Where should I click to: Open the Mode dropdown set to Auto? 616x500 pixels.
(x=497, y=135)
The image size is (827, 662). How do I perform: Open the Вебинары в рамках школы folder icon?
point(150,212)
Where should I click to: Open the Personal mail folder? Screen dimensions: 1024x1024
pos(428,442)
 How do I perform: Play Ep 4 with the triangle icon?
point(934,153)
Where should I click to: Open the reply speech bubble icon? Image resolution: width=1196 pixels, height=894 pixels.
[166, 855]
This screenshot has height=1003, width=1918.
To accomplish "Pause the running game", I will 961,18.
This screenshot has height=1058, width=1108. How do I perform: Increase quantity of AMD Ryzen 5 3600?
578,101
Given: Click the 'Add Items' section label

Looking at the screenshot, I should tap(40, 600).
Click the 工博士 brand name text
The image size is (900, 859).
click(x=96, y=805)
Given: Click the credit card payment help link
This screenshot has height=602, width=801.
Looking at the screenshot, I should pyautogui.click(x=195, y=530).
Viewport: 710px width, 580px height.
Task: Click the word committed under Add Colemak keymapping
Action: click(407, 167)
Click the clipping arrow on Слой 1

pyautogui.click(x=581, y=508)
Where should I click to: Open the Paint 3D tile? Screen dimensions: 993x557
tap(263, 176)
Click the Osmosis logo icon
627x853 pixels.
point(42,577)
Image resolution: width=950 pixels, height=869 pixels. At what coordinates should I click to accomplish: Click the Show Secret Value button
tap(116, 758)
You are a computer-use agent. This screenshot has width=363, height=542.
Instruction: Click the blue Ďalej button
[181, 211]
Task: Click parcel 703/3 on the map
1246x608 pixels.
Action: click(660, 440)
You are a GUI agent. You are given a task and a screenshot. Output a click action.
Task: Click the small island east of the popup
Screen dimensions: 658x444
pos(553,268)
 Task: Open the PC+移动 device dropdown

• • • • • • •

» ACTIVITY
Please reproduce the records above in their entirety, exactly as given.

» ANSWER AREA
Where should I click to: Open the Mode dropdown set to Auto? 616x500 pixels.
(x=497, y=135)
The image size is (827, 662). How do I perform: Open the Вебинары в рамках школы folder icon?
point(150,212)
Where should I click to: Open the Personal mail folder? Screen dimensions: 1024x1024
pos(428,442)
 How do I perform: Play Ep 4 with the triangle icon?
point(934,153)
Where should I click to: Open the reply speech bubble icon? Image resolution: width=1196 pixels, height=894 pixels.
[166, 855]
This screenshot has height=1003, width=1918.
To accomplish "Pause the running game", I will 961,18.
This screenshot has height=1058, width=1108. How do I perform: Increase quantity of AMD Ryzen 5 3600?
578,101
Given: Click the 'Add Items' section label

Looking at the screenshot, I should tap(40, 600).
Click the 工博士 brand name text
The image size is (900, 859).
click(x=96, y=805)
Given: Click the credit card payment help link
This screenshot has height=602, width=801.
Looking at the screenshot, I should pyautogui.click(x=195, y=530).
Viewport: 710px width, 580px height.
Task: Click the word committed under Add Colemak keymapping
Action: click(407, 167)
Click the clipping arrow on Слой 1

pyautogui.click(x=581, y=508)
Where should I click to: Open the Paint 3D tile? Screen dimensions: 993x557
tap(263, 176)
Click the Osmosis logo icon
627x853 pixels.
point(42,577)
Image resolution: width=950 pixels, height=869 pixels. At what coordinates should I click to accomplish: Click the Show Secret Value button
tap(116, 758)
You are a computer-use agent. This screenshot has width=363, height=542.
Instruction: Click the blue Ďalej button
[181, 211]
Task: Click parcel 703/3 on the map
1246x608 pixels.
Action: click(660, 440)
You are a GUI agent. You are given a task and a screenshot. Output a click action.
Task: Click the small island east of the popup
Screen dimensions: 658x444
pos(553,268)
 Task: Open the PC+移动 device dropdown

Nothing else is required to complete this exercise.